D versus Objective C Comparison

Michel Fortin michel.fortin at michelf.com
Mon Feb 2 18:09:44 PST 2009


On 2009-02-01 14:45:58 -0500, Walter Bright <newshound1 at digitalmars.com> said:

> Setting aside the technical issues for the moment, isn't that exactly 
> what inheritance is supposed to be good for?

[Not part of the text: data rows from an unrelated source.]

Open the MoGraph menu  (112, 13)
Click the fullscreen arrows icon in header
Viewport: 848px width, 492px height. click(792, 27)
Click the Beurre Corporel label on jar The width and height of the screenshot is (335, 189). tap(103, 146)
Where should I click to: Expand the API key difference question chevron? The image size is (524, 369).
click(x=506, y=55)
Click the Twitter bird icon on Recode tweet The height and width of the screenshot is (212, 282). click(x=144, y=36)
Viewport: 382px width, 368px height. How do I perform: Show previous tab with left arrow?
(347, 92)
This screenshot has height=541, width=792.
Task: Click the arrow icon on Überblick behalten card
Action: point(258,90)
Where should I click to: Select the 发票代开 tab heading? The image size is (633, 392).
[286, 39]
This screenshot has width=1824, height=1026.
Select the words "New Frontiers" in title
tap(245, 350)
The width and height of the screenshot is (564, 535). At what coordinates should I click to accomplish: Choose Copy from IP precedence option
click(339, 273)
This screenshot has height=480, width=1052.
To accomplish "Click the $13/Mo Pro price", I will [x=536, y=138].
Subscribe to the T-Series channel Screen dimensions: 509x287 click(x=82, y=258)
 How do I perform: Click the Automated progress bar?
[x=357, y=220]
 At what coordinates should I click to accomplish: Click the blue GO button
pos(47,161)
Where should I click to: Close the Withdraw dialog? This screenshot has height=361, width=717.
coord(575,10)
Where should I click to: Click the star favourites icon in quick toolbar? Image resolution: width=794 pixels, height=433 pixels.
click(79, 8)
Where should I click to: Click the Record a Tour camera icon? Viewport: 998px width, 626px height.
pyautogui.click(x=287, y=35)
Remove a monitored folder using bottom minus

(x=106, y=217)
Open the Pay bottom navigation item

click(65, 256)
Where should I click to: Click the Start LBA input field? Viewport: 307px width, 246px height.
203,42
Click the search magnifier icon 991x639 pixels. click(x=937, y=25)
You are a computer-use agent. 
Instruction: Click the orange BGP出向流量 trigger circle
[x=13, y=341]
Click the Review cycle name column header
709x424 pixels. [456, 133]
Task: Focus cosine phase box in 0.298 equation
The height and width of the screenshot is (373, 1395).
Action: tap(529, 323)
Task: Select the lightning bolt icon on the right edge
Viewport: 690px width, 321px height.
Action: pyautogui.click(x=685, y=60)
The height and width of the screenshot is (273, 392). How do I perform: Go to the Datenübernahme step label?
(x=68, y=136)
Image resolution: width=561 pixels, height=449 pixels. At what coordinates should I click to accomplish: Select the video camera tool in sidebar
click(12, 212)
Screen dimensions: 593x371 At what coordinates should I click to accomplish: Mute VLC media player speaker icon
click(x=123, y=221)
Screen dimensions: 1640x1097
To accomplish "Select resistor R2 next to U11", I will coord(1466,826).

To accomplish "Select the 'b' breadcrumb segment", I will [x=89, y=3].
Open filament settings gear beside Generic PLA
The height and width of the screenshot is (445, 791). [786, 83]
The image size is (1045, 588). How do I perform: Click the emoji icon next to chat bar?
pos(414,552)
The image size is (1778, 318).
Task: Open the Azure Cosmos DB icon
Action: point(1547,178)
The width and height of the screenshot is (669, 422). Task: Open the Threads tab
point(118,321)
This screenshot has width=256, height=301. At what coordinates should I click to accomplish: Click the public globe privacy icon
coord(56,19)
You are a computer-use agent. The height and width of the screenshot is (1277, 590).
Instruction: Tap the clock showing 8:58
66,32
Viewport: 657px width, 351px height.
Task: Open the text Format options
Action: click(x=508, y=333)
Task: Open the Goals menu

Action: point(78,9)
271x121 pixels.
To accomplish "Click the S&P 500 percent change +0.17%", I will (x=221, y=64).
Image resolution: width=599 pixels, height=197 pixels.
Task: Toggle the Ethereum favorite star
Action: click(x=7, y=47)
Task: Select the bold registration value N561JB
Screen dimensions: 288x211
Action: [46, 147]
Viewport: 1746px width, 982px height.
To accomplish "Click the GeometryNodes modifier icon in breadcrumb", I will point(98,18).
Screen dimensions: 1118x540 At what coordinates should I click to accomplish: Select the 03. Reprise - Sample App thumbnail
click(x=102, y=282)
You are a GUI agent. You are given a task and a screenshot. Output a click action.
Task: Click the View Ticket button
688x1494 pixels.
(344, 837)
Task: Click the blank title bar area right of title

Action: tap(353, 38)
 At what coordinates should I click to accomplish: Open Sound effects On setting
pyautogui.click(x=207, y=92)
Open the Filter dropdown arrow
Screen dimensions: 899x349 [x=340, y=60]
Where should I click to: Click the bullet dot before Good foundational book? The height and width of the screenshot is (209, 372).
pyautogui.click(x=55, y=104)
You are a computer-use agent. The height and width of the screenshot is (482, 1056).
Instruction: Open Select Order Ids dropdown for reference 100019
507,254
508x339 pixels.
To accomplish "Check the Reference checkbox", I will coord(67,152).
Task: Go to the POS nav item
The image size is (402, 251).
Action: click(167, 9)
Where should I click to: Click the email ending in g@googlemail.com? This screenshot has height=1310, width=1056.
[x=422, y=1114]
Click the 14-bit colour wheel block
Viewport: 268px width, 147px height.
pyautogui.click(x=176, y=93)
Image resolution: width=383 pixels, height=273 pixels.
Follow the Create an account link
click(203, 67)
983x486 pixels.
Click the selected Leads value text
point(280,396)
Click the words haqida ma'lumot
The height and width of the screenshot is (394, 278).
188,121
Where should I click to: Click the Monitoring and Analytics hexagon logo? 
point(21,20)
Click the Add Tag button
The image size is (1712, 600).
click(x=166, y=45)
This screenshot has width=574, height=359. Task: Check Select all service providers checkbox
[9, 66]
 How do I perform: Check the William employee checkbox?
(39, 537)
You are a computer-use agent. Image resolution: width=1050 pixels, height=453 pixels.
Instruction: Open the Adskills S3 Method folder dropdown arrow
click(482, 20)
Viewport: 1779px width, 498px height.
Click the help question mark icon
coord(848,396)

I'll attempt a better example of something useful with class 
extensions. Say you have these classes:

	class Node
	{
		string path();
		string name();
	}

	class File : Node
	{
		...
	}

	class Directory : Node
	{
		Node[] children();
		...
	}

And a couple of functions returning directories and files:

	File getConfigFile();
	Directory getResourceDirectory();
	Directory getDataDirectory();

Now, you may not have control over these functions, if you subclass 
File or Directory to do what you want, it won't cause these functions 
to magically create instances of your class.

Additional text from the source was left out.